• TASK DIRECTIONS
Turn the rows from the line with "BankID ändrar hur vi spelar (488, 491)" through the end of the rows into a Markdown table with two columns, Number and Text. Skip blank lines and leave out the pictures.

• MATERIAL SUPPLIED

►

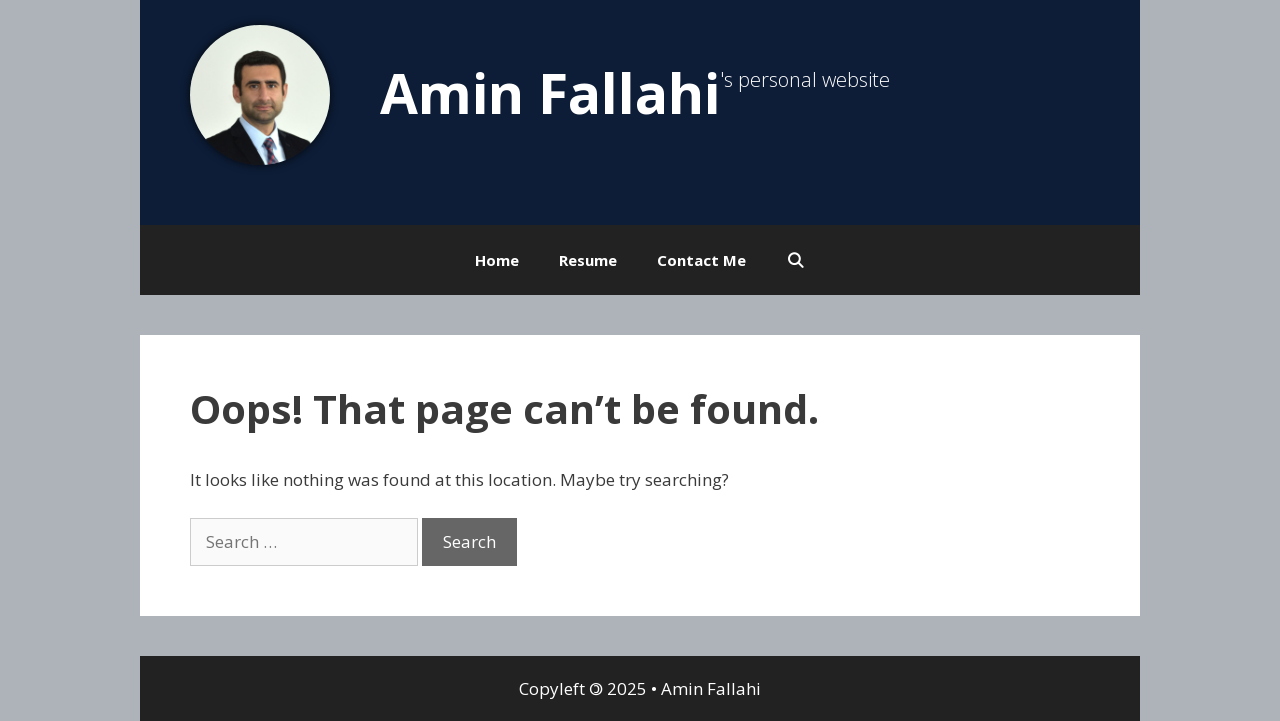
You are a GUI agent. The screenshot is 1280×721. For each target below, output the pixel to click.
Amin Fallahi (550, 92)
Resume (588, 260)
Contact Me (701, 260)
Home (497, 260)
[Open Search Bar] (795, 260)
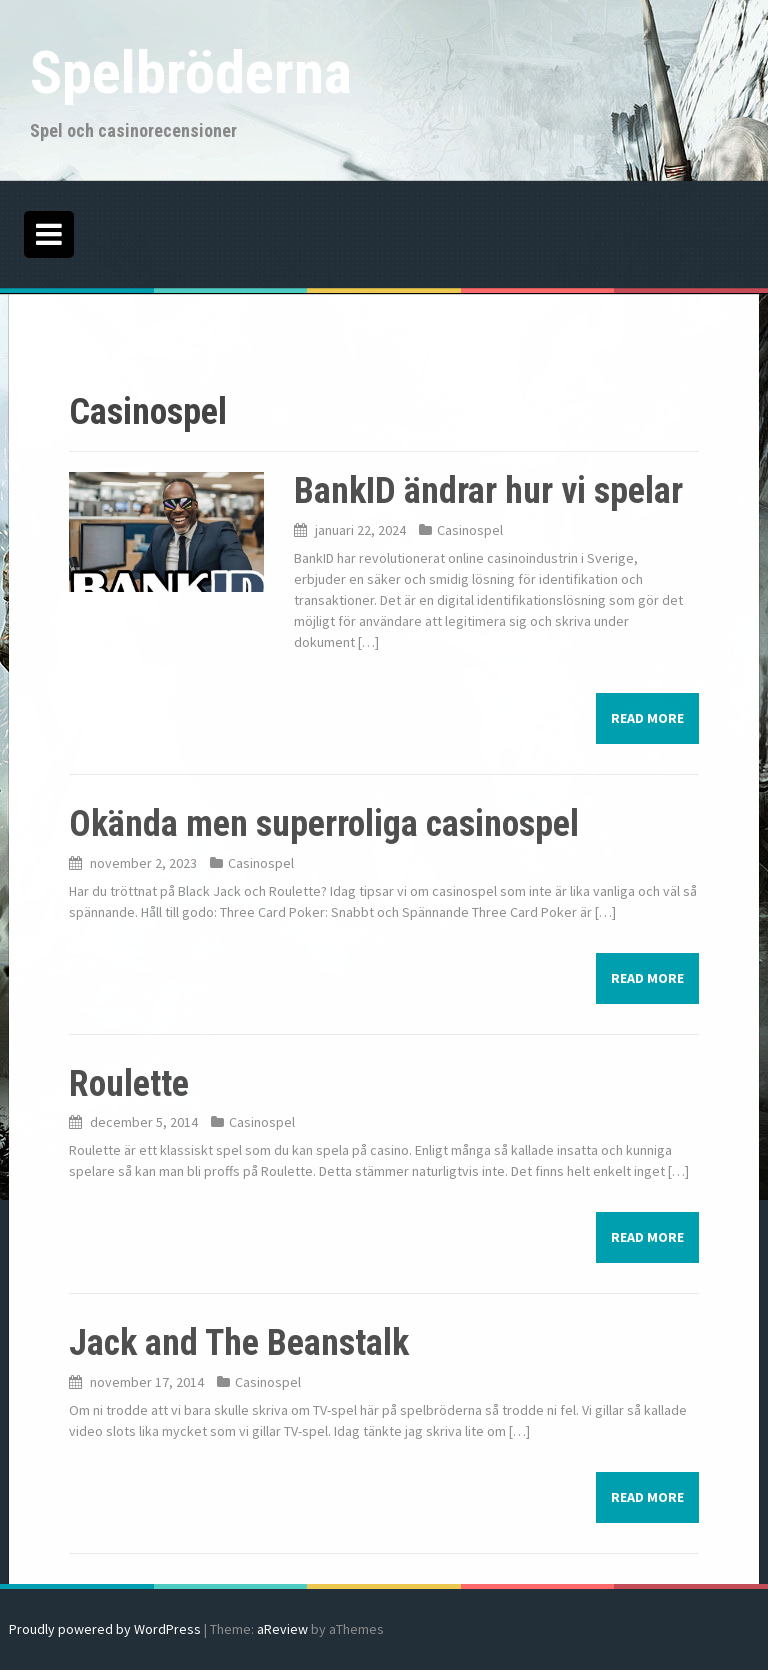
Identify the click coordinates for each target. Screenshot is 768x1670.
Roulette (129, 1084)
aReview (282, 1629)
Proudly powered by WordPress (105, 1629)
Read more (647, 718)
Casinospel (470, 530)
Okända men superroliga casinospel (324, 824)
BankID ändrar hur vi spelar (488, 491)
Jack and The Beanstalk (239, 1343)
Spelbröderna (191, 72)
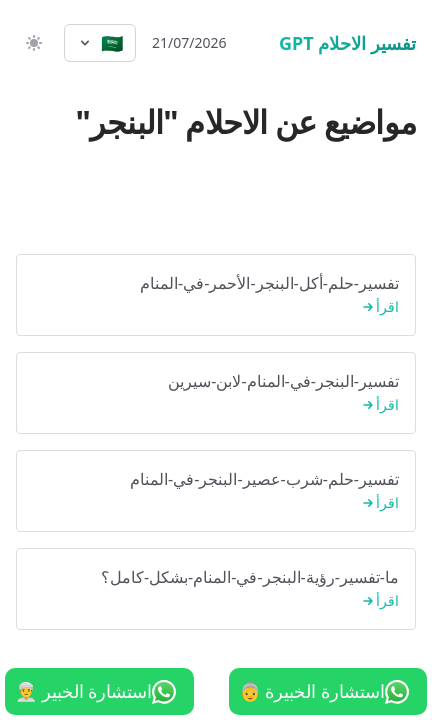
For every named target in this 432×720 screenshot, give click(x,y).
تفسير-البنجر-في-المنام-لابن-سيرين (216, 393)
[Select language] (100, 43)
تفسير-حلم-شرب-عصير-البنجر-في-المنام (216, 491)
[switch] (32, 43)
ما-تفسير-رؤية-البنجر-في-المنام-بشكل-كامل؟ (216, 589)
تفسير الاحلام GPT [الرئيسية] (347, 43)
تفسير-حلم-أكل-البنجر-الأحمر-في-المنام (216, 295)
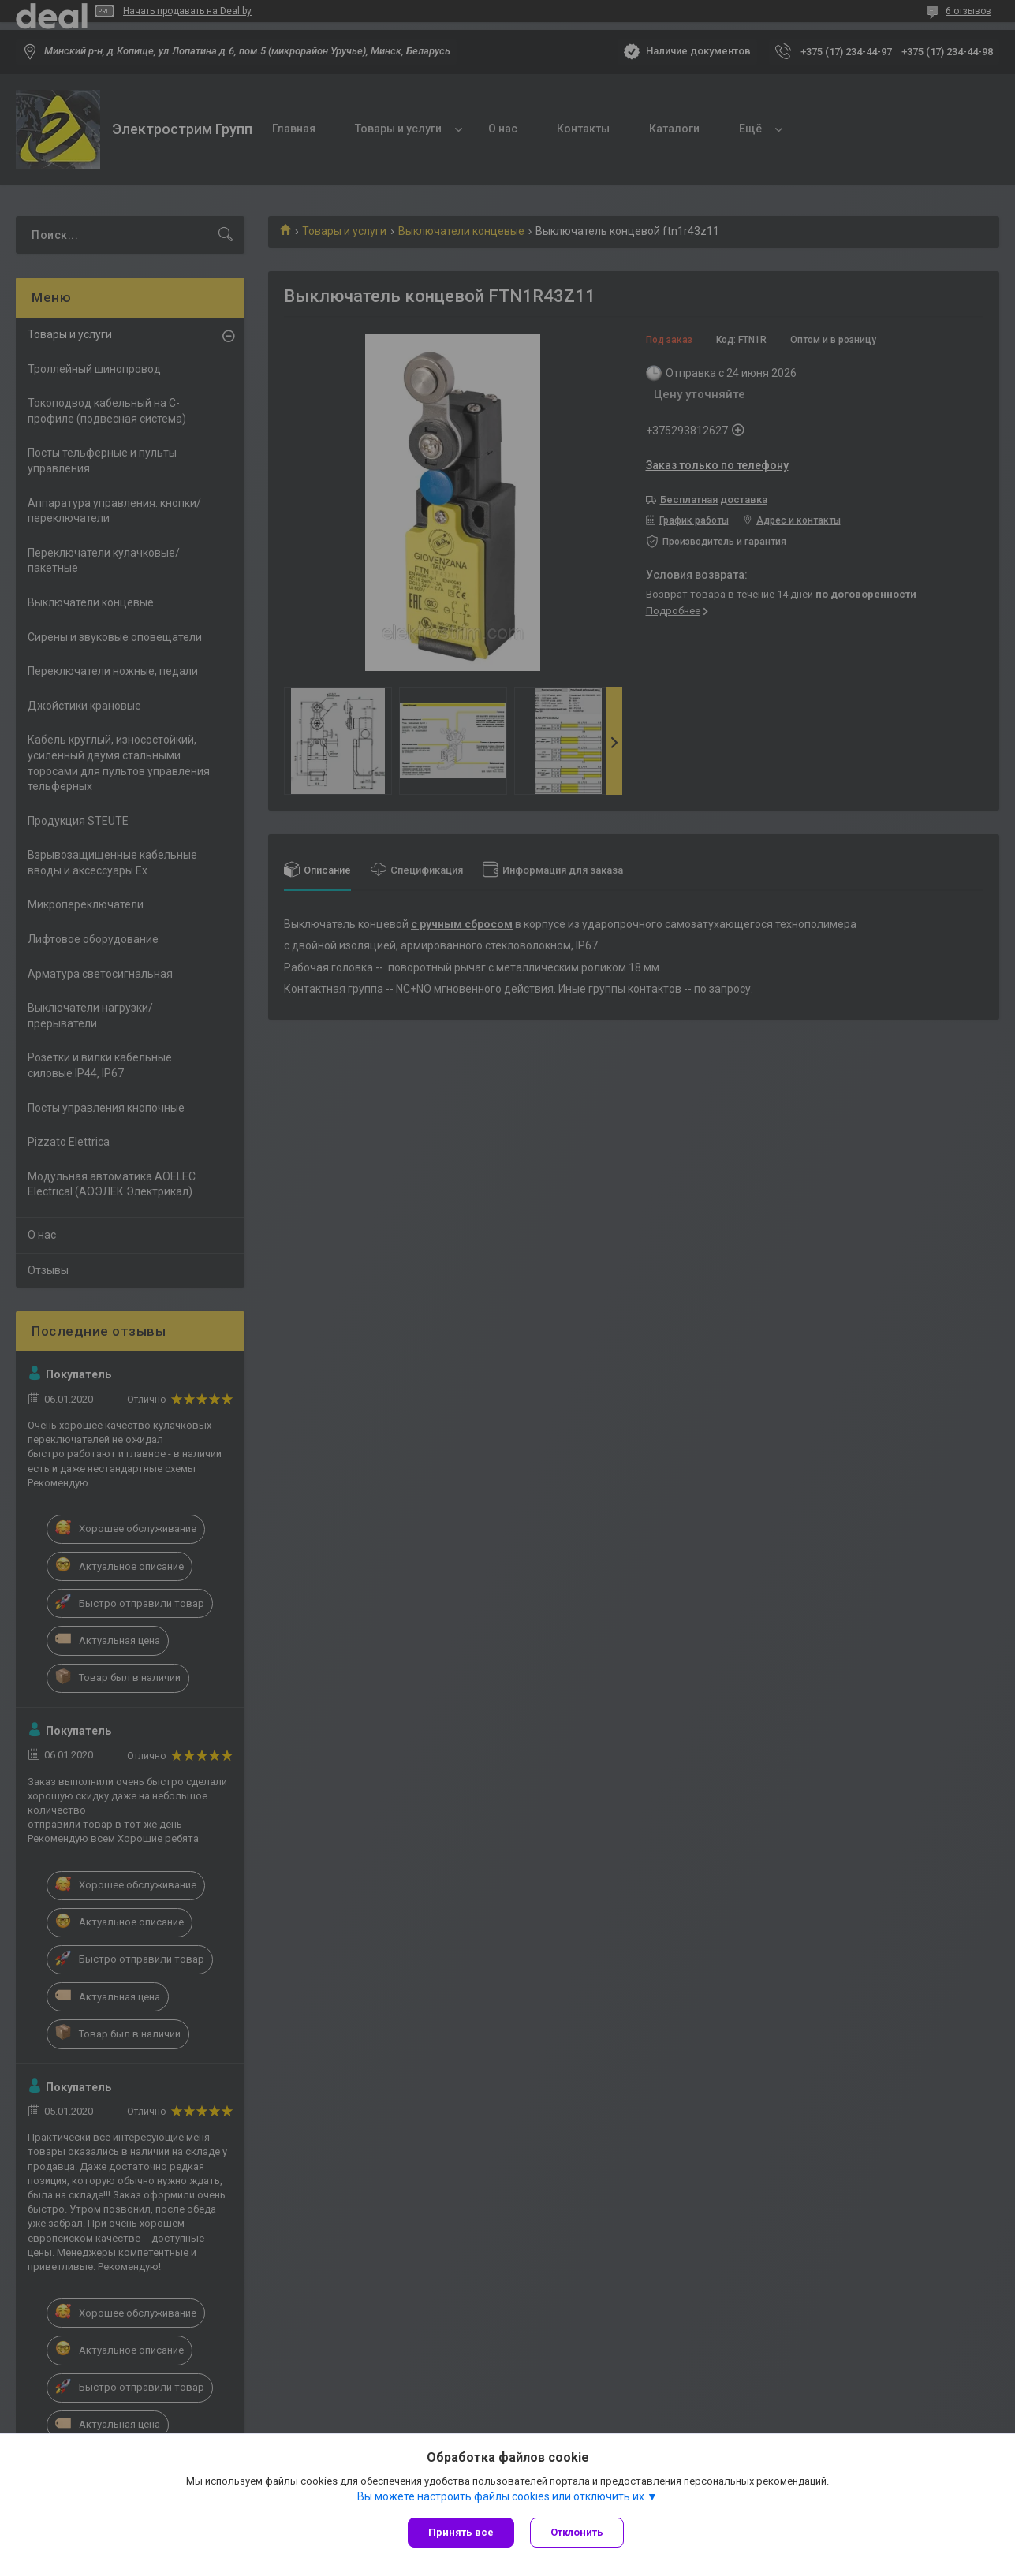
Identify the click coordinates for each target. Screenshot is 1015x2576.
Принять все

◄

• SOLUTION TO THIS TASK
| Number | Text |
|---|---|
| 1 | BankID ändrar hur vi spelar (488, 491) |
| 2 | Jack and The Beanstalk (239, 1343) |
| 3 | Spelbröderna (191, 72) |
| 4 | For every named target in this 432×720 screenshot, give click(x,y). |
| 5 | تفسير-البنجر-في-المنام-لابن-سيرين (216, 393) |
| 6 | [Select language] (100, 43) |
| 7 | تفسير-حلم-شرب-عصير-البنجر-في-المنام (216, 491) |
| 8 | [switch] (32, 43) |
| 9 | ما-تفسير-رؤية-البنجر-في-المنام-بشكل-كامل؟ (216, 589) |
| 10 | تفسير الاحلام GPT [الرئيسية] (347, 43) |
| 11 | تفسير-حلم-أكل-البنجر-الأحمر-في-المنام (216, 295) |
| 12 | Identify the click coordinates for each target. Screenshot is 1015x2576. |
| 13 | Принять все |